DOCUMENT SEGMENT:
────────

New Copy Formats - avro/orc/parquet

2018-02-10 Thread Nicolas Paris
Hello

I d'found useful to be able to import/export from postgres to those modern data
formats:
- avro (c writer=https://avro.apache.org/docs/1.8.2/api/c/index.html)
- parquet (c++ writer=https://github.com/apache/parquet-cpp)
- orc (all writers=https://github.com/apache/orc)

Something like :
COPY table TO STDOUT ORC;

Would be lovely.

This would greatly enhance how postgres integrates in big-data ecosystem.

Any thought ?

Thanks



Re: New Copy Formats - avro/orc/parquet

2018-02-10 Thread Adrian Klaver

On 02/10/2018 07:13 AM, Nicolas Paris wrote:

Hello

I d'found useful to be able to import/export from postgres to those modern data
formats:
- avro (c writer=https://avro.apache.org/docs/1.8.2/api/c/index.html)
- parquet (c++ writer=https://github.com/apache/parquet-cpp)
- orc (all writers=https://github.com/apache/orc)

Something like :
COPY table TO STDOUT ORC;

Would be lovely.

This would greatly enhance how postgres integrates in big-data ecosystem.

Any thought ?


https://www.postgresql.org/docs/10/static/sql-copy.html

"PROGRAM

A command to execute. In COPY FROM, the input is read from standard 
output of the command, and in COPY TO, the output is written to the 
standard input of the command.


Note that the command is invoked by the shell, so if you need to 
pass any arguments to shell command that come from an untrusted source, 
you must be careful to strip or escape any special characters that might 
have a special meaning for the shell. For security reasons, it is best 
to use a fixed command string, or at least avoid passing any user input 
in it.

"



Thanks




--
Adrian Klaver
adrian.kla...@aklaver.com



Re: New Copy Formats - avro/orc/parquet

2018-02-10 Thread Nicolas Paris
> > I d'found useful to be able to import/export from postgres to those modern 
> > data
> > formats:
> > - avro (c writer=https://avro.apache.org/docs/1.8.2/api/c/index.html)
> > - parquet (c++ writer=https://github.com/apache/parquet-cpp)
> > - orc (all writers=https://github.com/apache/orc)
> > 
> > Something like :
> > COPY table TO STDOUT ORC;
> > 
> > Would be lovely.

────────

TASK DIRECTIONS:
Summarize the forum thread above in two sentences.

DATA SEGMENT:
────────

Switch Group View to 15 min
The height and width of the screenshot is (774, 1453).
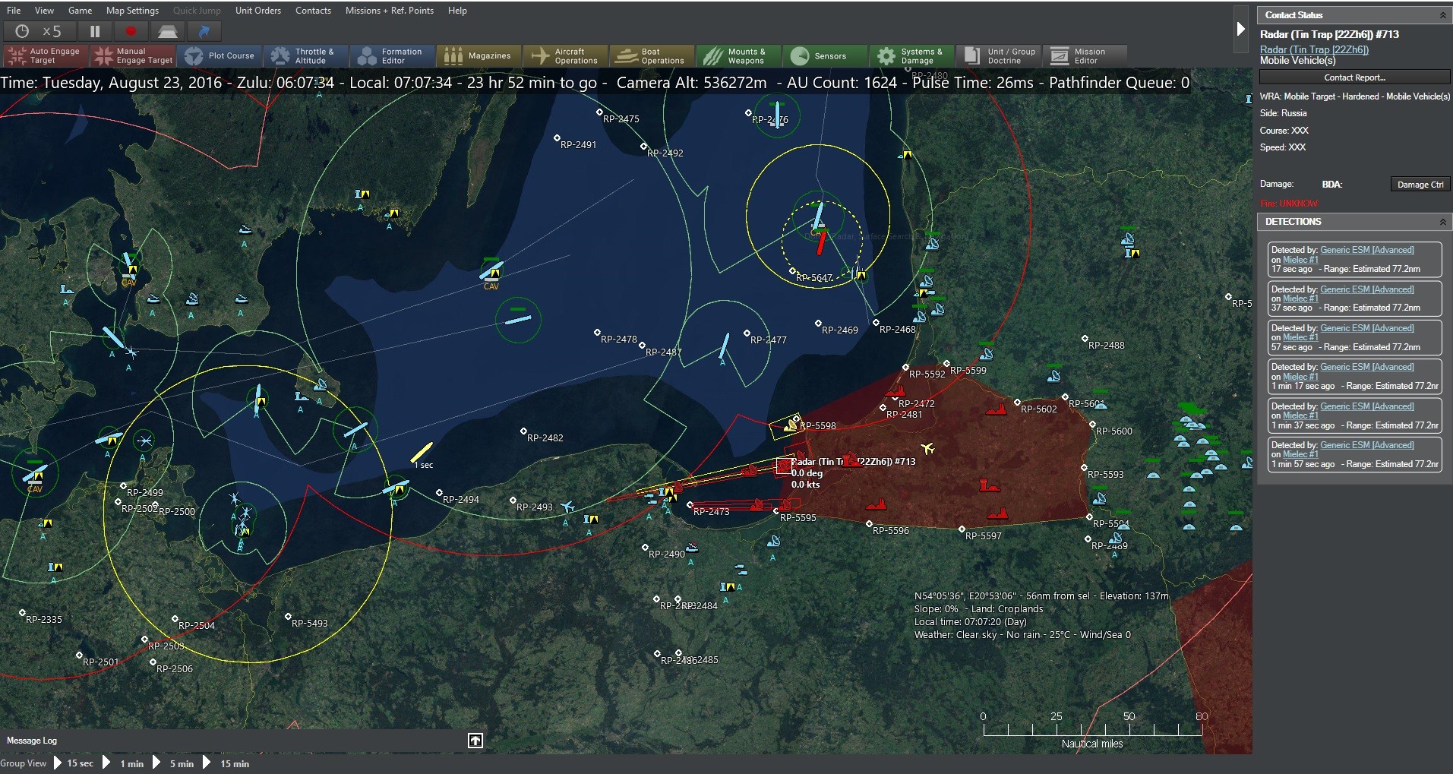(234, 763)
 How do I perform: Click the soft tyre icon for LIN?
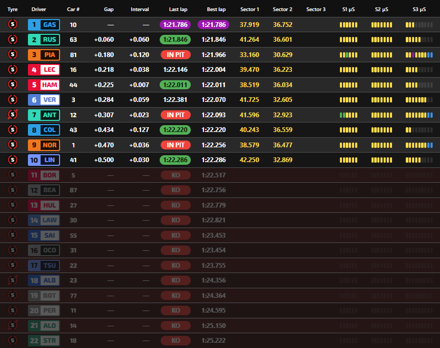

────────

TASK ANSWER:
Nicolas Paris proposes that Postgres be able to import and export the avro, parquet and orc data formats with a command such as "COPY table TO STDOUT ORC;", saying this would greatly enhance how Postgres integrates in the big-data ecosystem. Adrian Klaver replies with a link to the COPY documentation and quotes its description of the PROGRAM option, which runs a command through the shell and warns that, for security reasons, a fixed command string is best and user input should be avoided.